— Start DOCUMENT PASSAGE —

Shauna Fox sees ghosts through Blind Windows.

I had never seen Hitchcock’s original of Daphne Du Maurier’s Rebecca, nor have I read the book, but I was very much looking forward to watching Netflix’s remake of the classic; the trailer made it look so sophisticated, captivating, haunting. And yet… it was anything but.

At just over two hours in length Rebecca would have felt less drawn out if it had been cut by a half hour. The first 30-40 minutes of the film establishes the relationship between a lady’s companion (Lily James), and Maxim de Winter (Armie Hammer). This opening sets the movie to be almost like a romantic drama rather than a horror or thriller, but I assumed, like many horrors, it was luring us into a false sense of security.

The middle sequence of the film, or the main ‘plot’, shows the new Mrs. de Winter attempting to settle into her husband’s mansion home, Manderley, and finding it difficult to assert herself as lady of the house, and a wife, given that she is haunted constantly by the memory of de Winter’s first wife Rebecca, who, it is believed, drowned.

— End DOCUMENT PASSAGE —

> _EXERCISE GOAL_
Rewrite the part of the review of Netflix's Rebecca from "I had never" up to and including "sense of security.", substituting "picture" for each "film".

— Start DATA RECORDS —

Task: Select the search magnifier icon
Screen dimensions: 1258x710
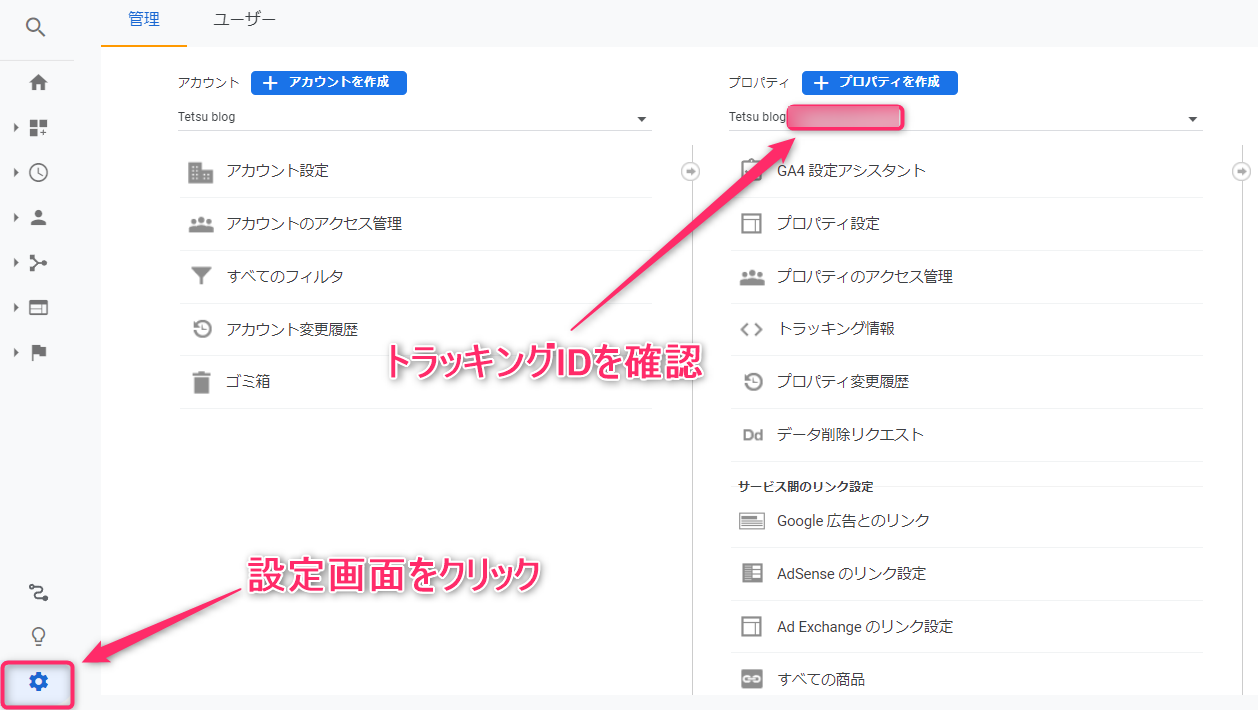Action: coord(37,27)
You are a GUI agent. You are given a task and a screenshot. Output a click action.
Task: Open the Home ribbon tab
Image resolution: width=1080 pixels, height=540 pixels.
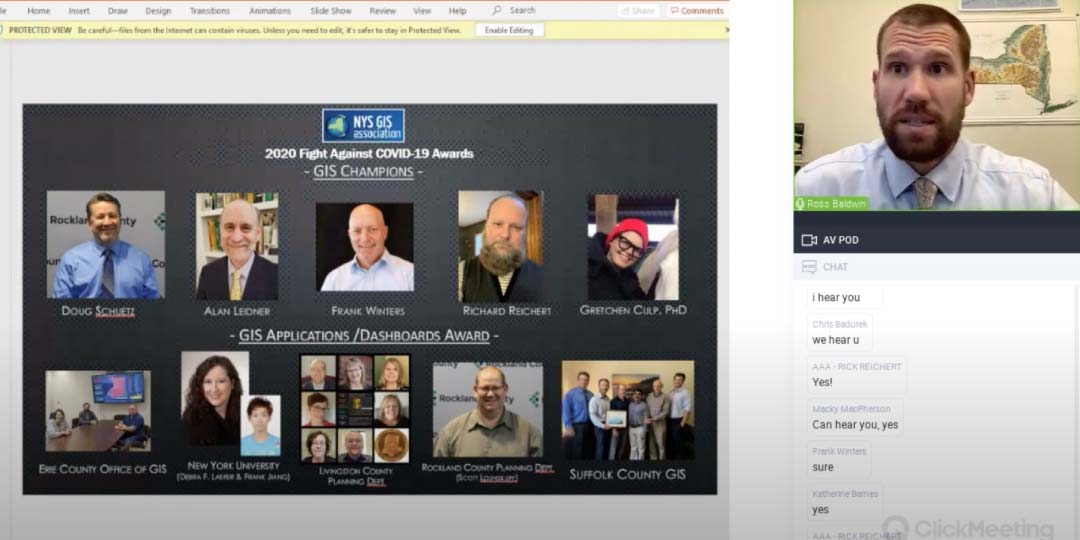click(39, 11)

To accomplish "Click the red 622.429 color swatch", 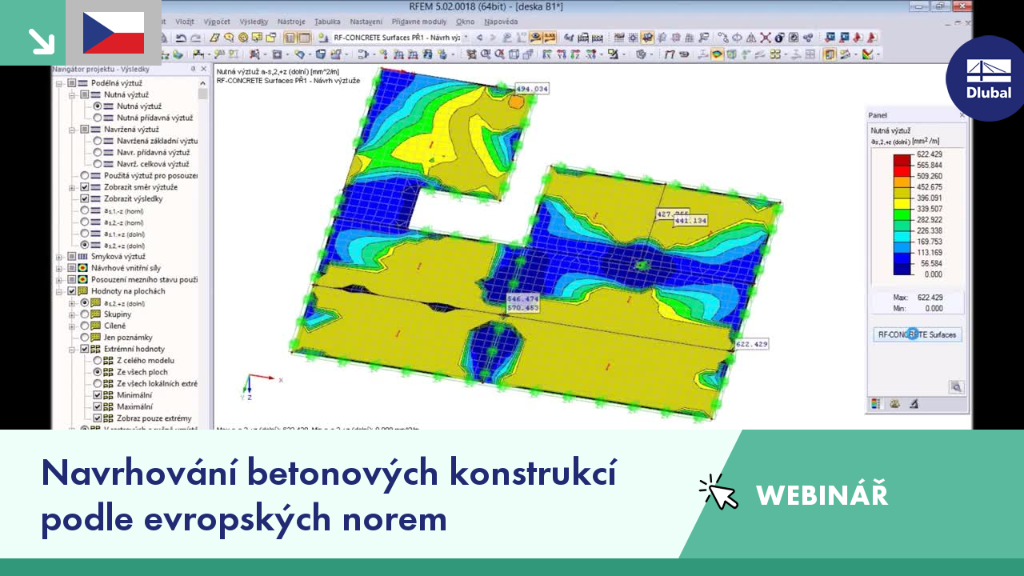I will pyautogui.click(x=902, y=160).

— End DATA RECORDS —

> _WRITTEN ANSWER_
I had never seen Hitchcock’s original of Daphne Du Maurier’s Rebecca, nor have I read the book, but I was very much looking forward to watching Netflix’s remake of the classic; the trailer made it look so sophisticated, captivating, haunting. And yet… it was anything but.

At just over two hours in length Rebecca would have felt less drawn out if it had been cut by a half hour. The first 30-40 minutes of the picture establishes the relationship between a lady’s companion (Lily James), and Maxim de Winter (Armie Hammer). This opening sets the movie to be almost like a romantic drama rather than a horror or thriller, but I assumed, like many horrors, it was luring us into a false sense of security.